### Yönergeler
A. Din Şurası haberinde "TBMM Başkanı Cemil Çiçek, 5." ifadesinden başlayıp aşağıya doğru "müşahedelerinin olduğunu aktardı." ifadesine kadar uzanan bölümün tamamını birebir kopyalayın.
B. Din Şurası haberine göre Çiçek, şuranın kaç yılda bir yapılmasını uzun bulduğunu söylüyor?

### Verilen metin
TBMM Başkanı Cemil Çiçek, 5. Din Şurası`nda yaptığı konuşmada, bu şuraları önemsediklerini belirterek, İslam dünyasının çok büyük sıkıntılarla karşı karşıya olduğunu dile getirdi.
TBMM Başkanı Cemil Çiçek, "İslam dünyası çok ciddi bir bilgi kirliliğiyle karşı karşıya. Bu bilgi kirliliğinin önemli bir kısmı da dini alanda yaşanıyor. Bunu görmemiz lazım. Konserve çeşidinden fazla Müslümanlık çeşidi çıktı" dedi.
Çiçek, 5. Din Şurası`nda yaptığı konuşmada, bu şuraları önemsediklerini belirterek, İslam dünyasının çok büyük sıkıntılarla karşı karşıya olduğunu dile getirdi.
"Bu bir giriş cümlesi değil, paragraf başlangıcı da değil, realitenin ta kendisidir" ifadesini kullanan Çiçek, son bir yılda Kuzey Afrika`dan, Asya ve Orta Doğu`ya kadar birçok İslam ülkesinde görüşmeler yaptığını ve müşahedelerinin olduğunu aktardı.
Çiçek, "Bunları alt alta getirip topladığımızda gerçekten İslam dünyası, belki de İslam tarihinin çok az dönemlerde yaşadığı büyük bir sıkıntıyla, büyük bir kaosla karşı karşıya. O nedenledir ki beklentilerinin önemli bir kısmı da Türkiye`dendir. Onun için din şuraları, sadece bizim bakımımızdan değil, içinde yaşadığımız bu kaostan bir çıkış yolu bulabilmek bakımından da fevkalade önemlidir diyorum" değerlendirmesinde bulundu.
"Hem bu şuranın konu başlıkları, hem geçmiş konu başlıklarını hesaba kattığımızda önemli bir hizmet ifa edildiğine şahsen inananlardanım" ifadesini kullanan Çiçek, bu şuranın 5 yılda bir yapılmasını uzun bulduğunu dile getirdi.

### Gösterilen kayıtlar
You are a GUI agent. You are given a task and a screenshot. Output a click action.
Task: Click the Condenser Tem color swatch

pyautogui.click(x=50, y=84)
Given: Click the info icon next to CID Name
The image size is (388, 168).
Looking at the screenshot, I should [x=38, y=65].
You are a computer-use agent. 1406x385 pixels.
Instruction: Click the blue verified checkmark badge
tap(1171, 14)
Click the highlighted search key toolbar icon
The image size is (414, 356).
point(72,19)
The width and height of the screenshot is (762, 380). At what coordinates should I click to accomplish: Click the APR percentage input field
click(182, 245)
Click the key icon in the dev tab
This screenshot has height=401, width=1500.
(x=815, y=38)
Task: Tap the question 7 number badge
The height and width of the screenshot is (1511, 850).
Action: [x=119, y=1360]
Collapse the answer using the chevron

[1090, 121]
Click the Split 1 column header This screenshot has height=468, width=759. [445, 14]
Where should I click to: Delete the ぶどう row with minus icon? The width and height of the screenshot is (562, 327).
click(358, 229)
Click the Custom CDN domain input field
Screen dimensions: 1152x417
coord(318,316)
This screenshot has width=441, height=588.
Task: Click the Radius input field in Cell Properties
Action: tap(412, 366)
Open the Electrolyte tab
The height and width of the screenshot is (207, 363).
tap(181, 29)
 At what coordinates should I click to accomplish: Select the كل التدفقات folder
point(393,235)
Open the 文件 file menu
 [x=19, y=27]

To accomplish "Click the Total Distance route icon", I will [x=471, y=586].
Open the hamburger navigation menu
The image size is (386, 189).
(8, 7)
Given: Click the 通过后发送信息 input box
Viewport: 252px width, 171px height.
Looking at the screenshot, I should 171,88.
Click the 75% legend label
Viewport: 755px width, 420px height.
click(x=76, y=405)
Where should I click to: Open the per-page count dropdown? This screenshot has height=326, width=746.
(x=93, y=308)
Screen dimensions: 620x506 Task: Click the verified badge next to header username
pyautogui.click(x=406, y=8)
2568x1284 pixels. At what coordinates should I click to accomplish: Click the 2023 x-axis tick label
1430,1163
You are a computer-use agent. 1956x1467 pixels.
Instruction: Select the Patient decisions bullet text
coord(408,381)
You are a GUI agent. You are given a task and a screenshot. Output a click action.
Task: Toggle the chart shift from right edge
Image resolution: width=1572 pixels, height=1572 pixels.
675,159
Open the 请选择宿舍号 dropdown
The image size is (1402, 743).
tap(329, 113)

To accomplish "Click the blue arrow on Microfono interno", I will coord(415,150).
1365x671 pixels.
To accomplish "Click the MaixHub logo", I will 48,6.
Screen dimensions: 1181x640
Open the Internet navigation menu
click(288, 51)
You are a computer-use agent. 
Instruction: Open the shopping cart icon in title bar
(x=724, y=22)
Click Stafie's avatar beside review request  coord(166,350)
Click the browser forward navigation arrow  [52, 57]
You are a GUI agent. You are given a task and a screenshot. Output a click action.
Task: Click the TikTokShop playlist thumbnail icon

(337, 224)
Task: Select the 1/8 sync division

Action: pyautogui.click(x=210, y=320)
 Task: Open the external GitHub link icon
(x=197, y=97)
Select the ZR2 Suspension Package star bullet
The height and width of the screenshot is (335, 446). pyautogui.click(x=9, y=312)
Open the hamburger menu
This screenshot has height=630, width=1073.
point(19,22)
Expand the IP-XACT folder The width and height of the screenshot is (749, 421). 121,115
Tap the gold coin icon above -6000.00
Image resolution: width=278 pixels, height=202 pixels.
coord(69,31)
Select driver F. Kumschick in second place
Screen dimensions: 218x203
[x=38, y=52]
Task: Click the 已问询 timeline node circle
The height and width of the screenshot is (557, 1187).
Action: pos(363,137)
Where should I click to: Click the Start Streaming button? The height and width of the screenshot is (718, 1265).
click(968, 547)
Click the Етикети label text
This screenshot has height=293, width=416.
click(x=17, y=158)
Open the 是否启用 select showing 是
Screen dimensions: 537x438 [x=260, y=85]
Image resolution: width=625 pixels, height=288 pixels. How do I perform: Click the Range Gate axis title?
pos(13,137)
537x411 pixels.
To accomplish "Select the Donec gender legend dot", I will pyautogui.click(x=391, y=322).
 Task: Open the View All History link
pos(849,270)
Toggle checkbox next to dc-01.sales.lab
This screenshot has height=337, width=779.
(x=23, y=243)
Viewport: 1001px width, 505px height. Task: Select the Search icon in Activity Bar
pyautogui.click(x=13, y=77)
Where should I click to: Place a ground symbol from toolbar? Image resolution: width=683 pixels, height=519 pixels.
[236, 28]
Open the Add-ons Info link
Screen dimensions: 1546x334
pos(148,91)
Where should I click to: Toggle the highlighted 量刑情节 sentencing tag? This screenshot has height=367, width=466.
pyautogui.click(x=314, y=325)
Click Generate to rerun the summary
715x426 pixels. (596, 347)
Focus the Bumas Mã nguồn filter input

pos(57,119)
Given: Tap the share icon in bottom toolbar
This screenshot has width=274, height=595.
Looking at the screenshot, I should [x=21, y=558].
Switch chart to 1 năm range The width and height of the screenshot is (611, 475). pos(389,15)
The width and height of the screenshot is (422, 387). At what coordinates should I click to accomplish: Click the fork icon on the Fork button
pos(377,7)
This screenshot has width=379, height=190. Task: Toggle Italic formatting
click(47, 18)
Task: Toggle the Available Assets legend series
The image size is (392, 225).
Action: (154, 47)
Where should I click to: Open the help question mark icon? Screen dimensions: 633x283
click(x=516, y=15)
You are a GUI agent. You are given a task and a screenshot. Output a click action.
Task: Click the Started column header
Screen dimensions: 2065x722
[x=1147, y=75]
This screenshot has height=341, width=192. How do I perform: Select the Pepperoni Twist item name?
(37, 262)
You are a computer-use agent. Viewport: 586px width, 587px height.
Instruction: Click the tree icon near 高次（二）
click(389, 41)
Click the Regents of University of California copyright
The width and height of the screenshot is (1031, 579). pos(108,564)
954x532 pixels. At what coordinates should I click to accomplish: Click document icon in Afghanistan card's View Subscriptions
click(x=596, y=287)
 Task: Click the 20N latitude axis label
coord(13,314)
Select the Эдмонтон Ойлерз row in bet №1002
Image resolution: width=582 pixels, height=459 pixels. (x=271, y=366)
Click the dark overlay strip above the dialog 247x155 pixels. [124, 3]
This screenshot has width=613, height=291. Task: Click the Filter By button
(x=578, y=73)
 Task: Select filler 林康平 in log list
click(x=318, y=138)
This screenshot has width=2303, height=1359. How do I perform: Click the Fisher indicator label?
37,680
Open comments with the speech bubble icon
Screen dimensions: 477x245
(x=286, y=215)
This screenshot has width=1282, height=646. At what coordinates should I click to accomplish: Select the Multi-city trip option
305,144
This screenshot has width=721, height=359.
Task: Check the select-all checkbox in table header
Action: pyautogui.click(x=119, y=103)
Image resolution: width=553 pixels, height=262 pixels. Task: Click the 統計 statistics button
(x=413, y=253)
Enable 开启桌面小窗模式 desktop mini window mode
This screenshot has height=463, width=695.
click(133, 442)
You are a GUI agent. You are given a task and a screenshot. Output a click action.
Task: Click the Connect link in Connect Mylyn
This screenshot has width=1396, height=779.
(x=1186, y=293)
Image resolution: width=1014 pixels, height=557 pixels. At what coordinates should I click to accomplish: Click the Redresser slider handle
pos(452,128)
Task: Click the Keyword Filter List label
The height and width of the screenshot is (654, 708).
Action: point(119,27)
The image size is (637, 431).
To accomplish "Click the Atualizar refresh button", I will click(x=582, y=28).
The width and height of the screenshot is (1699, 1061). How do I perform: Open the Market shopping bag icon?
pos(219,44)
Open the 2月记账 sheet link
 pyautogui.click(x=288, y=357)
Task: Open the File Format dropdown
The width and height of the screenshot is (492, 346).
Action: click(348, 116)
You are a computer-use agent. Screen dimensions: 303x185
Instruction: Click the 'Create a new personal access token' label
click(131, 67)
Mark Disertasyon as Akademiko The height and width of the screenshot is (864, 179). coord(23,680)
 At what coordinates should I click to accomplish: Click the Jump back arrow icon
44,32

### Yazılı yanıtlar
A.
TBMM Başkanı Cemil Çiçek, 5. Din Şurası`nda yaptığı konuşmada, bu şuraları önemsediklerini belirterek, İslam dünyasının çok büyük sıkıntılarla karşı karşıya olduğunu dile getirdi.
TBMM Başkanı Cemil Çiçek, "İslam dünyası çok ciddi bir bilgi kirliliğiyle karşı karşıya. Bu bilgi kirliliğinin önemli bir kısmı da dini alanda yaşanıyor. Bunu görmemiz lazım. Konserve çeşidinden fazla Müslümanlık çeşidi çıktı" dedi.
Çiçek, 5. Din Şurası`nda yaptığı konuşmada, bu şuraları önemsediklerini belirterek, İslam dünyasının çok büyük sıkıntılarla karşı karşıya olduğunu dile getirdi.
"Bu bir giriş cümlesi değil, paragraf başlangıcı da değil, realitenin ta kendisidir" ifadesini kullanan Çiçek, son bir yılda Kuzey Afrika`dan, Asya ve Orta Doğu`ya kadar birçok İslam ülkesinde görüşmeler yaptığını ve müşahedelerinin olduğunu aktardı.

B. Şuranın 5 yılda bir yapılmasını uzun bulduğunu söylüyor.